- [Extrait de page]
____

Certains concours de circonstances se liguent pour offrir une clé de lecture du réel à l’opposé de la vérité. Lorsque cela arrive, il vaut mieux alors se rappeler qu’il est une règle naturelle et irréfragable : les apparences gouvernent le monde.
à 36 ans, Jeff Sutton est un chauffeur de taxi à la petite semaine. Il vivote, sans trop se poser de questions, jusqu’au jour où tout bascule. Invité à entrer chez une cliente en panne de monnaie, il ouvre une fenêtre machinalement. Le soir, il nettoie son taxi à la vapeur pour effacer les vomissures laissées par deux étudiantes ivres raccompagnées après son service. Deux jours plus tard, il est arrêté et incarcéré, présumé coupable de l’enlèvement, du viol et du meurtre de la fille préadolescente de sa cliente.
Déni de justice.
Commence alors une longue descente dans l’enfer judiciaire et pénitentiaire. Assigné au couloir de la mort dans l’attente de son procès, Jeff découvre l’envers d’une société pour laquelle la quête de vérité s’avère un « combat (…) parfois trop dur, ou trop désagréable, ou trop risqué pour que la plupart des gens l’envisagent ». Car, comme le lui apprend son nouvel ami Robert, serial killer mais philosophe à sa manière « S’il y a un doute sur ton innocence, qu’est-ce que les jurés ont à gagner en te laissant libre ? (…) Quand ils retournent à leur poste dans un bureau quelconque, il leur suffit d’être à peu près sûrs d’avoir éloigné un mauvais sujet. »
Face aux exigences sécuritaires, il faut un coupable à montrer – tant pis si ce n’est pas le bon, tant pis aussi si les vrais responsables, d’un crime comme de l’erreur judiciaire, ne sont pas ceux que l’on désigne publiquement – la fronde actuelle des juges en France s’efforce de rappeler les raccourcis faciles que le besoin de confort moral fait emprunter.
Malgré une langue sans apprêt, et un humour acide, en demi-teinte, – mais ne rit-on pas jaune du grotesque accompagnant le fait d’être accusé à tort ? – Arrêtez-moi là ! n’est pas sans rappeler la belle pièce de théâtre de Franck Laroze Huntsville, l’ordre du monde (1999 - Théâtre Molière - Maison de la Poésie de Paris). Non seulement parce que les deux œuvres se situent au Texas – pays de vachers attachés aux traditions (dont le gouverneur était George Bush), l’état déteint le sordide record des exécutions capitales – mais aussi par la capacité de chacune à montrer « comment la “pensée de mort” peut opérer en nous – individus ou sociétés judéo-chrétiennes – et subordonner nos actions à une Loi morale collective, aussi inhumaine soit-elle, qui se présente toujours comme l’axe du bien ». (Georges Gagneré & Franck Laroze, UBU Scènes d’Europe, avril 2002).

____

- [Section des données]

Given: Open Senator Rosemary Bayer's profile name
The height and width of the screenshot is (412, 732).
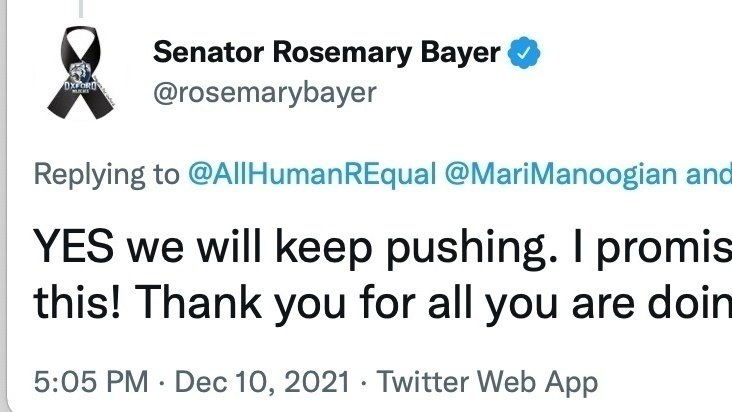Looking at the screenshot, I should pos(326,55).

____

- [Tâches à réaliser]
(a) D'après l'extrait, quel métier exerce Jeff Sutton ?
(b) Résumez sous forme de liste le paragraphe de l'extrait qui commence par « à 36 ans, Jeff Sutton », en conservant ses faits principaux.
Les données ne servent à rien ici.

- [Les réponses]
(a) Il est chauffeur de taxi.

(b)
- Jeff Sutton, 36 ans, est un chauffeur de taxi à la petite semaine qui vivote sans trop se poser de questions.
- Invité à entrer chez une cliente en panne de monnaie, il ouvre machinalement une fenêtre.
- Le soir, il nettoie son taxi à la vapeur pour effacer les vomissures de deux étudiantes ivres raccompagnées après son service.
- Deux jours plus tard, il est arrêté et incarcéré, présumé coupable de l'enlèvement, du viol et du meurtre de la fille préadolescente de sa cliente.